**Task requirements**:
There is a line containing "Task: Click the prime badge under ¥6,200 item" in the entries below. Repeat that line and every line after it exactly, and nothing more.

**Records for the exercise**:
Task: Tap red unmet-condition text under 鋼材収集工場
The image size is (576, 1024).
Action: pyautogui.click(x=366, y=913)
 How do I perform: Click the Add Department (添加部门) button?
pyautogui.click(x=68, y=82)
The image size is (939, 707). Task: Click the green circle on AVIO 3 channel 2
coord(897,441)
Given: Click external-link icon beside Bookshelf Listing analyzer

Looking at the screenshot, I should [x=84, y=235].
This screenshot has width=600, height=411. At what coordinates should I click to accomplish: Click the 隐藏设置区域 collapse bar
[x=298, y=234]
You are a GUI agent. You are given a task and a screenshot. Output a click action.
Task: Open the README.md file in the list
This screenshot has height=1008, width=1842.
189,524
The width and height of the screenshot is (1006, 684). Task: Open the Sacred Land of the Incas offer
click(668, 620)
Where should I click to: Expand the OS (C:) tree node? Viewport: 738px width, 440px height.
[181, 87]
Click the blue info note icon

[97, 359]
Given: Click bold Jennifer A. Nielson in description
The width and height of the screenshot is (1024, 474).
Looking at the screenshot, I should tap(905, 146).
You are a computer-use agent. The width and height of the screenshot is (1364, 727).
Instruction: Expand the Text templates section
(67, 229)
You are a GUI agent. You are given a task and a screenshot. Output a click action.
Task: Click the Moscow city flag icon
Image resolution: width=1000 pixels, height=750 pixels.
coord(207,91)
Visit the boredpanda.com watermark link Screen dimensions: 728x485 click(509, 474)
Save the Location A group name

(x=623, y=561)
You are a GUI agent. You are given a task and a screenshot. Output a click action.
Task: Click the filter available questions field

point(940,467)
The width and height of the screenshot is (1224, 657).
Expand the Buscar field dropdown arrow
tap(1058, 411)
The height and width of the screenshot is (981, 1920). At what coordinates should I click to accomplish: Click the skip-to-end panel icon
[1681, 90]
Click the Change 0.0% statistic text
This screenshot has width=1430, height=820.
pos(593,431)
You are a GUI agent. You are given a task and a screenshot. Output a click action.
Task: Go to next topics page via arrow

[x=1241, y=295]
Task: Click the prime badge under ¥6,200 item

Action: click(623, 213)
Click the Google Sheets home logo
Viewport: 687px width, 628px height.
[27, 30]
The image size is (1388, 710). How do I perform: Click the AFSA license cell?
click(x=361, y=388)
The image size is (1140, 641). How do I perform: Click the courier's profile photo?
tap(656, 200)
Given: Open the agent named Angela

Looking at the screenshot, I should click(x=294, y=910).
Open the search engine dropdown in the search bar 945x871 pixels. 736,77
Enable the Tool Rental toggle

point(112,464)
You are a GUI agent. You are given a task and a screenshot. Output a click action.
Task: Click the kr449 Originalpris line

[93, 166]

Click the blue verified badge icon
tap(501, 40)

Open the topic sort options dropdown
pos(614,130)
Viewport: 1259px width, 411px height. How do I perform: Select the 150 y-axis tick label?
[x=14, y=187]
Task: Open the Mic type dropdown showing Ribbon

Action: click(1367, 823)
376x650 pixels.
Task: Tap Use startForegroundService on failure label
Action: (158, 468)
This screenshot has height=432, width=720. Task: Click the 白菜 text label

**Exercise solution**:
Task: Click the prime badge under ¥6,200 item

Action: click(623, 213)
Click the Google Sheets home logo
Viewport: 687px width, 628px height.
[27, 30]
The image size is (1388, 710). How do I perform: Click the AFSA license cell?
click(x=361, y=388)
The image size is (1140, 641). How do I perform: Click the courier's profile photo?
tap(656, 200)
Given: Open the agent named Angela

Looking at the screenshot, I should click(x=294, y=910).
Open the search engine dropdown in the search bar 945x871 pixels. 736,77
Enable the Tool Rental toggle

point(112,464)
You are a GUI agent. You are given a task and a screenshot. Output a click action.
Task: Click the kr449 Originalpris line

[93, 166]

Click the blue verified badge icon
tap(501, 40)

Open the topic sort options dropdown
pos(614,130)
Viewport: 1259px width, 411px height. How do I perform: Select the 150 y-axis tick label?
[x=14, y=187]
Task: Open the Mic type dropdown showing Ribbon

Action: click(1367, 823)
376x650 pixels.
Task: Tap Use startForegroundService on failure label
Action: (158, 468)
This screenshot has height=432, width=720. Task: Click the 白菜 text label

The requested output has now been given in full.